● **PROVIDED PASSAGE**

On the same day the Duc de Lauzun, with his legion of cavalry, and General Weedon, with a body of Virginian militia, the whole under Sieur de Choisy, invested Gloucester, in the course of which a party of the Queen’s Rangers, which had been sent out to observe the movements of the allies, was driven in with considerable loss.

On the following day (October 1st) eight hundred marines were landed from the fleet to strengthen the party which was investing Gloucester; and from that time until the 6th both the allies and the enemy vigorously prosecuted their several works of attack or defence, or otherwise prepared for the great struggle which was then inevitable.

On the night of October 6th, under the command of General Lincoln, the besiegers opened their trenches within six hundred yards of the enemy’s lines, yet with so much silence was it conducted that it appears to have been undiscovered until daylight on the 7th, when the works were so far completed that they afforded ample shelter for the men, and but one officer and sixteen privates were injured. In this attack the enemy appears to have bent his energies chiefly against the French, on the left of the trenches; and the regiments of Bourbonnois, Soissonnois, and Touraine, commanded by the Baron de Viomenil, were most conspicuous in the defence of the lines.

The 7th, 8th, and 9th of October were employed in strengthening the first parallel, and in constructing batteries somewhat in advance of it, for the purpose of raking the enemy’s works and of battering his shipping. Communications were also made in the rear of the left of the line, in order to secure the greater number of openings. On the night of the 10th the trenches on the left were occupied by the regiments of Agenois and Saintonge, under the Marquis de Chastellux; on that of the 8th by the regiments of Gatinois and Royal-Deux-Ponts, under the Marquis de Saint-Simon.

At 5 P.M. of the 9th the American battery on the right of the line opened its fire--General Washington in person firing the first gun-and six eighteen and twenty-four pounders, two mortars, and two howitzers were steadily engaged during the entire night. At an early hour on the morning of the 10th the French battery on the left, with four twelve-pounders and six mortars and howitzers, also opened fire; and on the same day this fire was increased by the fire from two other French and two American batteries-the former mounting ten eighteen and twenty-four pounders, and six mortars and howitzers, and four eighteen-pounders respectively; the latter mounting four eighteen-pounders and two mortars. "The fire now became so excessively heavy that the enemy withdrew their cannon from their embrasures, placed them behind the merlins, and scarcely fired a shot during the whole day." In the evening of the 10th the Charon, a frigate of forty-four guns, and three transports were set on fire by the shells of hot shot and entirely consumed; and the enemy’s shipping was warped over the river, as far as possible, to protect it from similar disaster.

● **EXCERPTED DATA**
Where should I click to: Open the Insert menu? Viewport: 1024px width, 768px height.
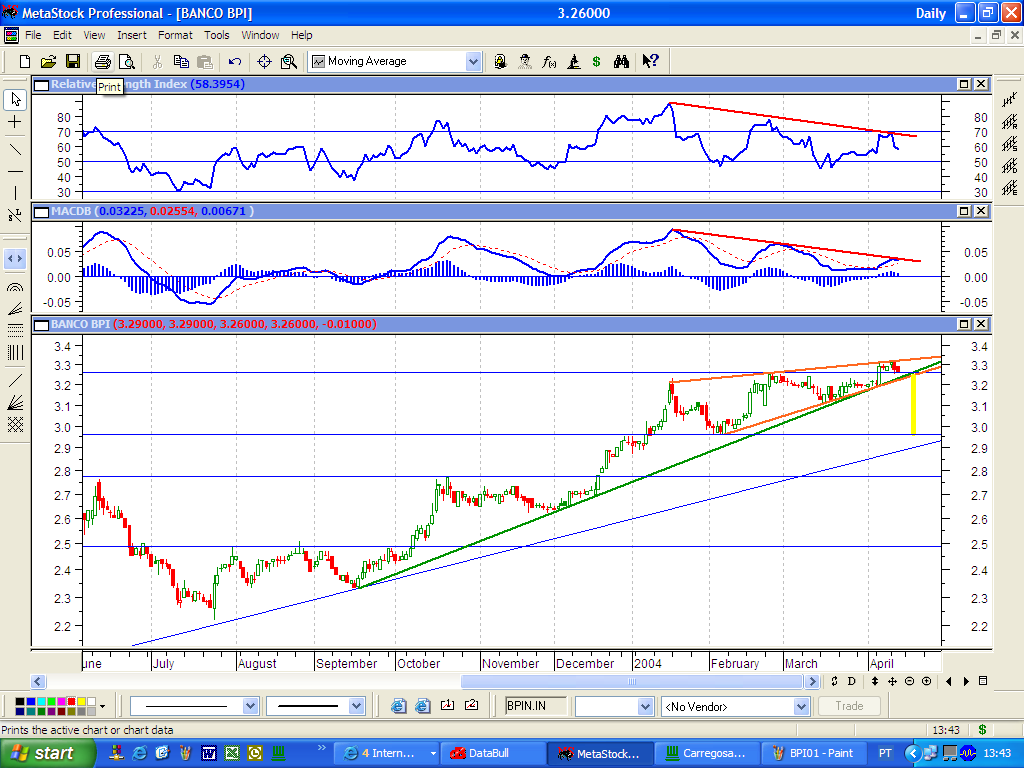[x=132, y=35]
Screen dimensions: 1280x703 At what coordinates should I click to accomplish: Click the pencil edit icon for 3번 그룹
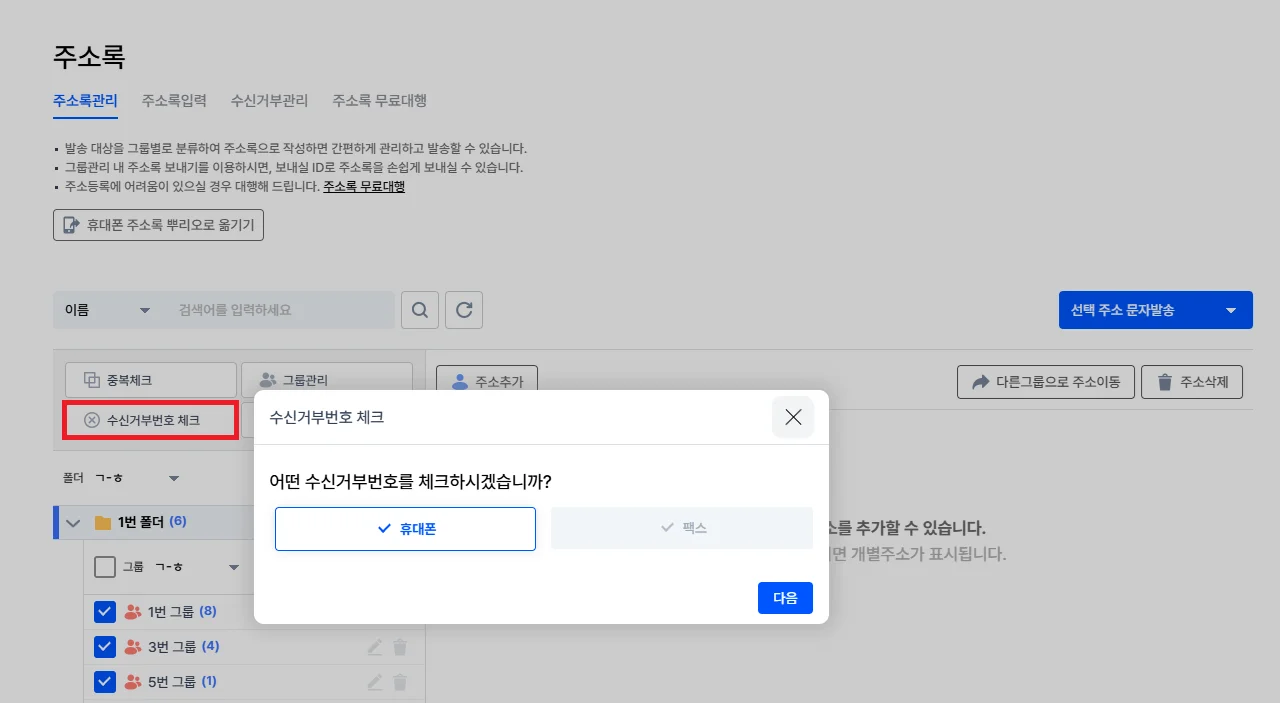point(375,647)
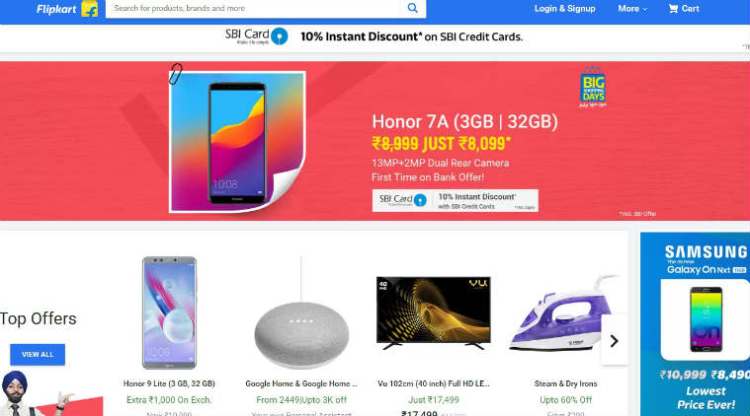Click the SBI Card offer box on banner
Image resolution: width=750 pixels, height=416 pixels.
click(x=455, y=200)
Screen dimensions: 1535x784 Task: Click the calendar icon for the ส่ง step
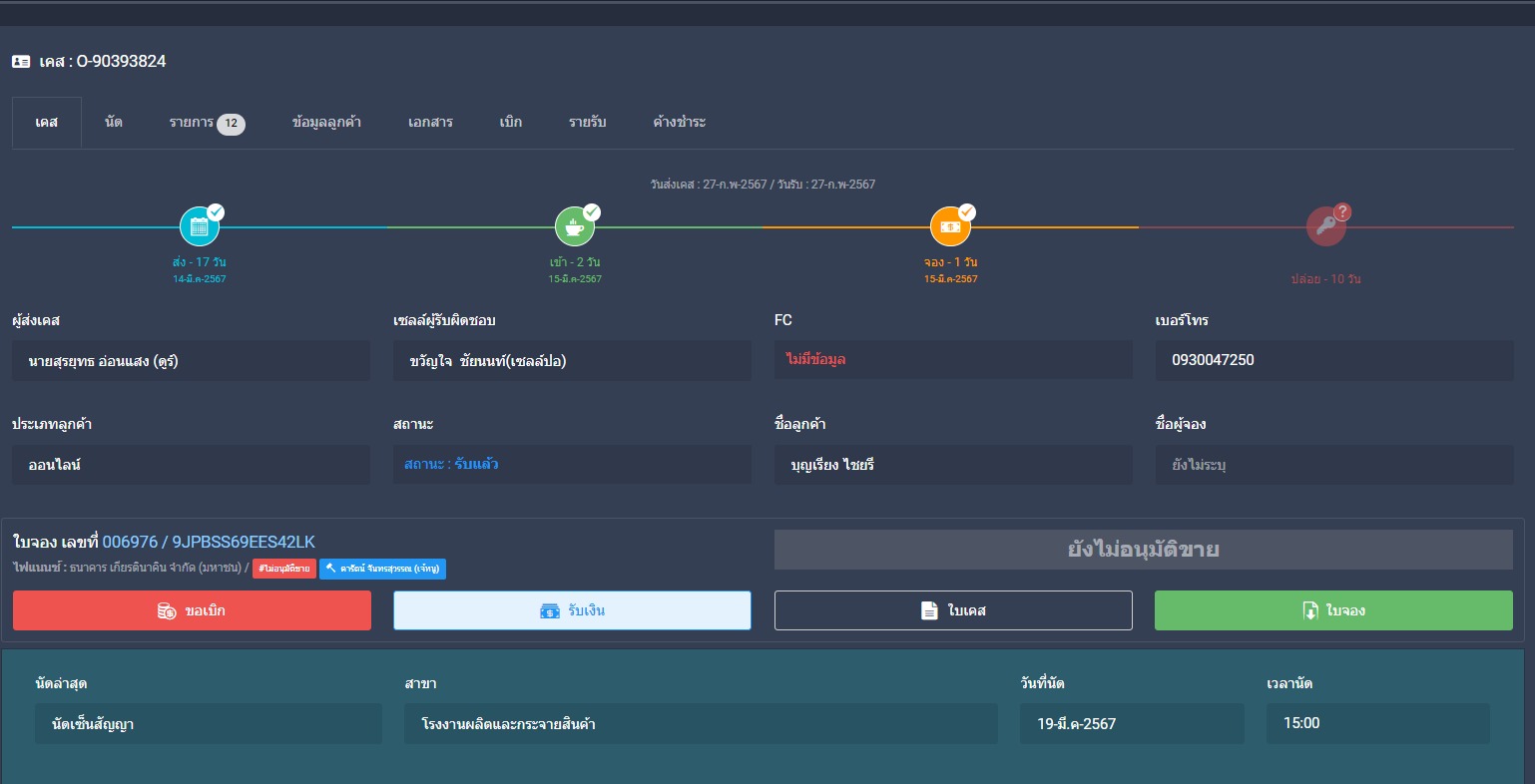point(199,227)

● **EXERCISE SET**
**1)** From the siege passage above the data, copy word for word the part that opens with the words containing "The 7th, 8th, and" and closes with "Marquis de Saint-Simon.".
**2)** According to the siege passage, how many marines were landed from the fleet on October 1st?
**3)** Continue the siege passage from its final sentence.

● **ANSWERS**
**1)**
The 7th, 8th, and 9th of October were employed in strengthening the first parallel, and in constructing batteries somewhat in advance of it, for the purpose of raking the enemy’s works and of battering his shipping. Communications were also made in the rear of the left of the line, in order to secure the greater number of openings. On the night of the 10th the trenches on the left were occupied by the regiments of Agenois and Saintonge, under the Marquis de Chastellux; on that of the 8th by the regiments of Gatinois and Royal-Deux-Ponts, under the Marquis de Saint-Simon.

**2)** Eight hundred.

**3)**
On the night of the 11th the second parallel was opened within three hundred yards of the enemy’s lines; and, as in the former instance, it was so far advanced before morning that the men employed in them were in a great measure protected from injury when the enemy opened fire. The three following days were spent in completing this parallel and the redoubts and batteries belonging to it, during which time the enemy’s fire was well sustained and more than usually destructive. Two advanced batteries, three hundred yards in front of the enemy’s left, were particularly annoying, inasmuch as they flanked the second parallel of the besiegers; and as the engineers reported that they had been severely injured by the fire of the allies it was resolved to attempt to carry them by assault.

Accordingly, in the evening of the 14th, these redoubts were assaulted-that on the extreme right by a detachment embracing the light infantry of the American army, under General Lafayette; the latter by a detachment of grenadiers and chasseurs from the French army, commanded by Baron Viominel. The attacks were made at 8 P.M., and in that of the Americans the advance was led by Lieutenant-Colonel Alexander Hamilton, with his own battalion and that of Colonel Gimat, the latter in the van; while Lieutenant-Colonel John Laurens, at the head of eighty men, took the garrison in reverse and cut off its retreat. Not a single musket was loaded; and the troops rushed forward with the greatest impetuosity-passing over the abatis and palisades-and carrying the work with the bayonet, with the loss of nine killed, and six officers and twenty-six rank and file wounded. The French performed their part of the duty with equal gallantry, although from the greater strength of their opponents it was not done so quickly as that of the Americans. The German grenadier regiment of Deux-Ponts, led by Count William Forback de Deux-Ponts, led the column; and Captain Henry de Kalb, of that regiment, was the first officer who entered the work. The chasseur regiment of Gatinois supported the attack; and, in like manner with that on the right, the redoubt was carried at the point of the bayonet.

During the night these redoubts were connected with the second parallel; and during the next day (October 15th) several howitzers were placed on them and a fire opened on the town. These works, important as they had been to the enemy, were no less so to the allies, from the fact that, with them, the entire line of the enemy’s works could be enfiladed, and the line of communication between York and Gloucester commanded.

The situation of Lord Cornwallis had now become desperate. He "dared not show a gun to the old batteries" of the allies, and their new ones, then about to open fire, threatened to render his position untenable in a few hours. "Experience has shown," he then wrote, "that our fresh earthen works do not resist their powerful artillery, so that we shall soon be exposed to an assault in ruined works, in a bad position, and with weakened numbers." To retard as much as possible what now appeared to be inevitable, at an early hour next morning (October 16th) the garrison made a sortie; when three hundred fifty men, led by Lieutenant-Colonel Abercrombie, attacked two batteries within the second parallel, carried them with inconsiderable loss, and spiked the guns; but the guards and pickets speedily assembled, and drove the assailants back into the town before any other damage was done.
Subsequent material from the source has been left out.